Weil die bekämpfte „Tatsachenfeststellung“ einschließlich der in die Urteilsfeststellungen nur selektiv aufgenommenen Tabellen des Gutachtens lediglich das Ergebnis einer vom Berufungsgericht nicht geteilten Rechtsansicht und daher nicht entscheidungsrelevant ist, braucht auf die Tatsachenrüge des Klägers nicht eingegangen zu werden. Das Berufungsgericht legt ohnehin die auch vom Erstgericht als Entscheidungsgrundlage herangezogenen Bandbreiten zu Grunde, sodass sich die Frage einer Beweiswiederholung von vornherein nicht stellt.
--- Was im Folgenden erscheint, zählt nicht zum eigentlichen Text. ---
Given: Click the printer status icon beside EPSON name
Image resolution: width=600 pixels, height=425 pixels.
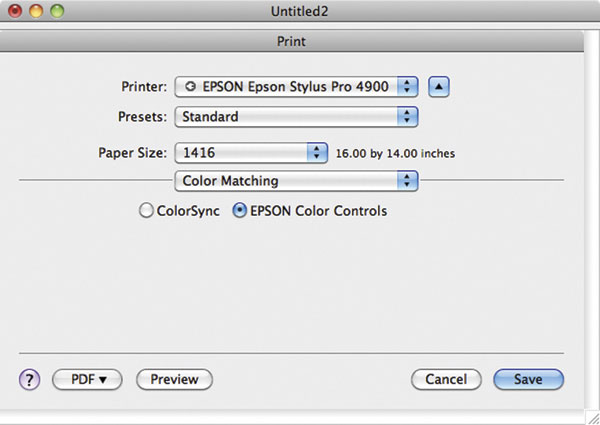Looking at the screenshot, I should [190, 86].
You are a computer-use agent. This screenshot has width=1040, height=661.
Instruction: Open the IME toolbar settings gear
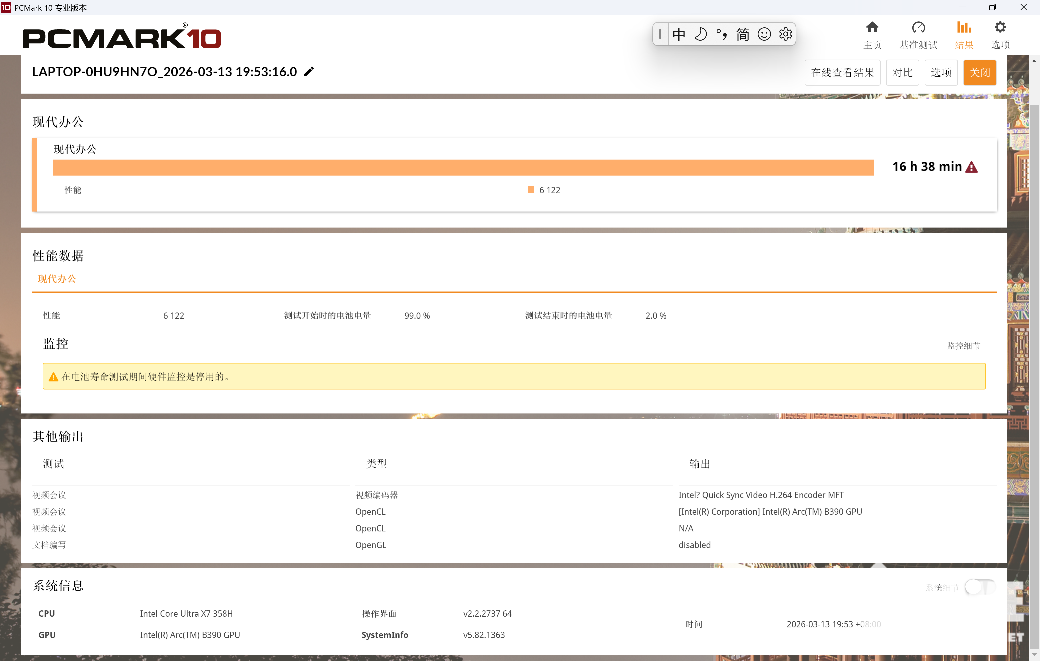[786, 34]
3. Im Ergebnis ist das Ersturteil – in Stattgabe der Berufung des Klägers – dahin abzuändern, dass der Beklagte dem Kläger noch weitere EUR 35.717,62 sA, daher insgesamt EUR 144.023,34 sA, zu bezahlen hat, und dass das Leistungsmehrbegehren im Umfang von (nur mehr) EUR 310.555,06 sA abzuweisen ist. Die Abweisung des Feststellungsbegehrens ist bereits unbekämpft in Rechtskraft erwachsen.
4. Der Kostenvorbehalt gründet sich auf § 52 Abs 3 ZPO.
5. Die ordentliche Revision ist nicht zulässig, weil die Entscheidung keine Rechtsfragen von der nach § 502 Abs 1 ZPO geforderten erheblichen Bedeutung aufwirft.